> 
> On Thu, May 26, 2011 at 10:58 AM, Richard Parker
> <r.richardpar...@comcast.net> wrote:
>> It's time to stop having flame wars about languages and embrace programmers
>> who care enough about possible future readers of their code to thoroughly
>> comment it. Comments are far more valuable than the actual language in which
>> the code is written, IMHO.
> 
> The problem with comments (and documentation in general) is that they
> are often imperfect. If the code is absolutely opaque but it has a
> comment next to it, you still have that niggling doubt: has the
> comment been updated whenever the code has? Was it even accurate in
> the first place? (Comments often say what a piece of code _ought_ to
> do, but the code might have a bug in it. And sometimes, that bug ends
> up being part of the function's definition, and people depend on it.)
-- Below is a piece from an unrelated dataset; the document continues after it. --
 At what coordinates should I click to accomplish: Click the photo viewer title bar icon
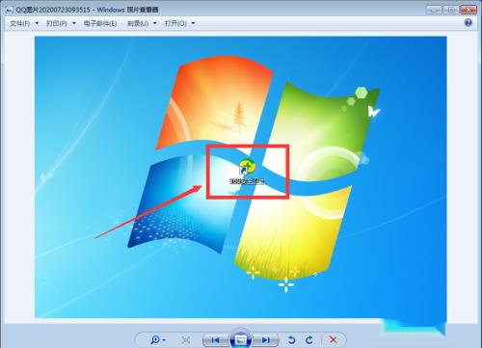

> I'd rather have both - reasonably readable code AND a comment, where
> the comment explains the intent behind the code.

Gee...I absolutely agree! I have no problem with anything you said. My intent 
in writing at all was to express that comments (along with well-written code) 
are more important than the language in which the code is written. There's no 
doubt that sometimes comments aren't updated when code is changed and sometimes 
comments express what the code is attempting to implement; however, code in any 
language written without accompanying comments is much harder to understand AND 
maintain. If, given a chunk of readable Python code written by someone else 
without accompanying comments, I would be scratching my head far longer trying 
to understand, modify, or maintain it, than if it also had (even imperfect) 
accompanying comments.

So--we agree that reasonably readable code AND a comment that explains the 
intent of the code is what we should all strive to produce.